Bleacher inspections can save lives
Six-year-old Toby Lee of Mound, MN was attending a hockey game at the Hutchinson Civic Arena on January 3, 1999 when he slipped through a 13” gap in the bleachers and fell to his death on the concrete floor approximately eight feet below. As a result, the Minnesota Legislature passed the Minnesota Bleacher Safety Act of 1999, the first legislation of its kind in the nation. Minnesota Representative Bill Luther introduced a bill, H.R. 836, to the 106th Congress authorizing the Consumer Product Safety Commission (CPSC) to issue a standard for bleacher safety. During its discovery process, the CPSC found that in 1999 alone there were 22,100 bleacher-associated injuries requiring emergency room treatment. Twenty-eight percent of those were results from falls from bleachers to the surface below and 4,910 of those falls involved children under the age of 15. The series of regulations developed by the CPSC includes a requirement that the spacing between footboards, seats, and guardrails on any bleachers 30” or higher must not exceed four inches, a standard that would have saved little Toby’s life.
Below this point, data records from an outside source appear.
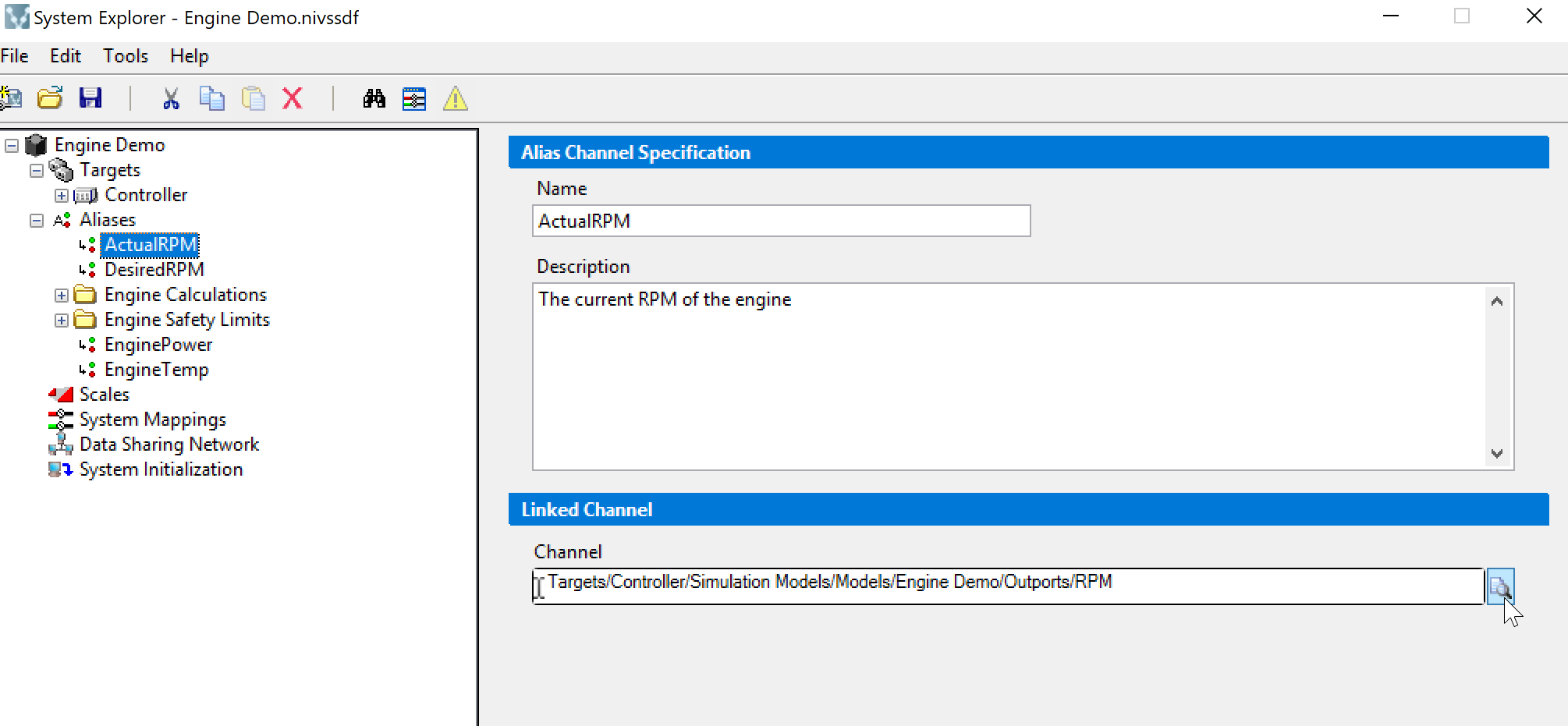1568x726 pixels.
Task: Expand the Controller tree node
Action: pyautogui.click(x=62, y=196)
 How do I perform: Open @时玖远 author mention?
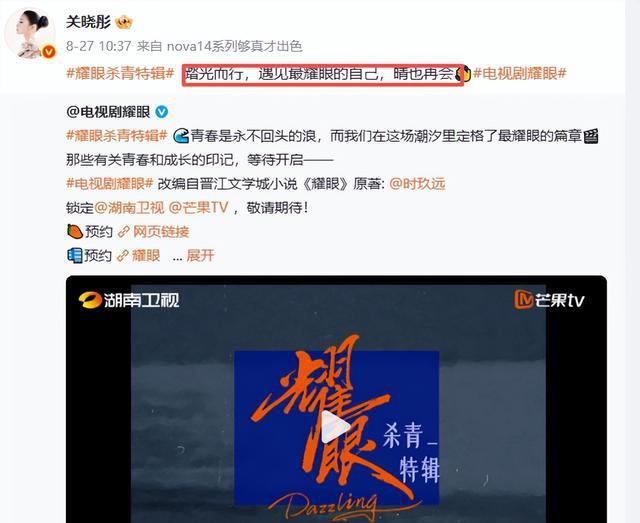pyautogui.click(x=417, y=184)
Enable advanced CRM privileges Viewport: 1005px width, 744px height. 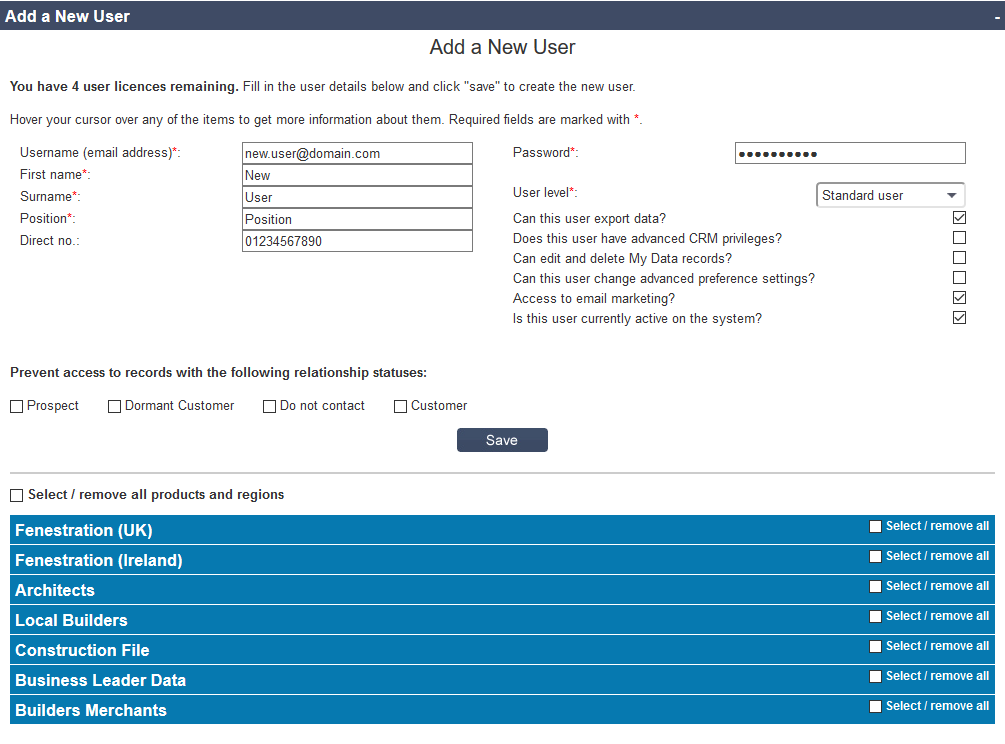click(x=959, y=237)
Bleacher inspections adopted as part of building code
The International Code Council is the leading global source of model codes and standards and building safety solutions that include product evaluation, accreditation, technology, training, and certification. The Code Council’s codes, standards, and solutions are used to ensure safe, affordable, and sustainable communities and buildings worldwide.
In 2017, the ICC updated their code standards to include ICC 300 — Standard on Bleachers, Folding and Telescopic Seating, and Grandstands. Chapter 5 of the code addresses bleacher safety on systems existing prior to adoption of the standard, with Section 501.2 calling for annual bleacher inspections.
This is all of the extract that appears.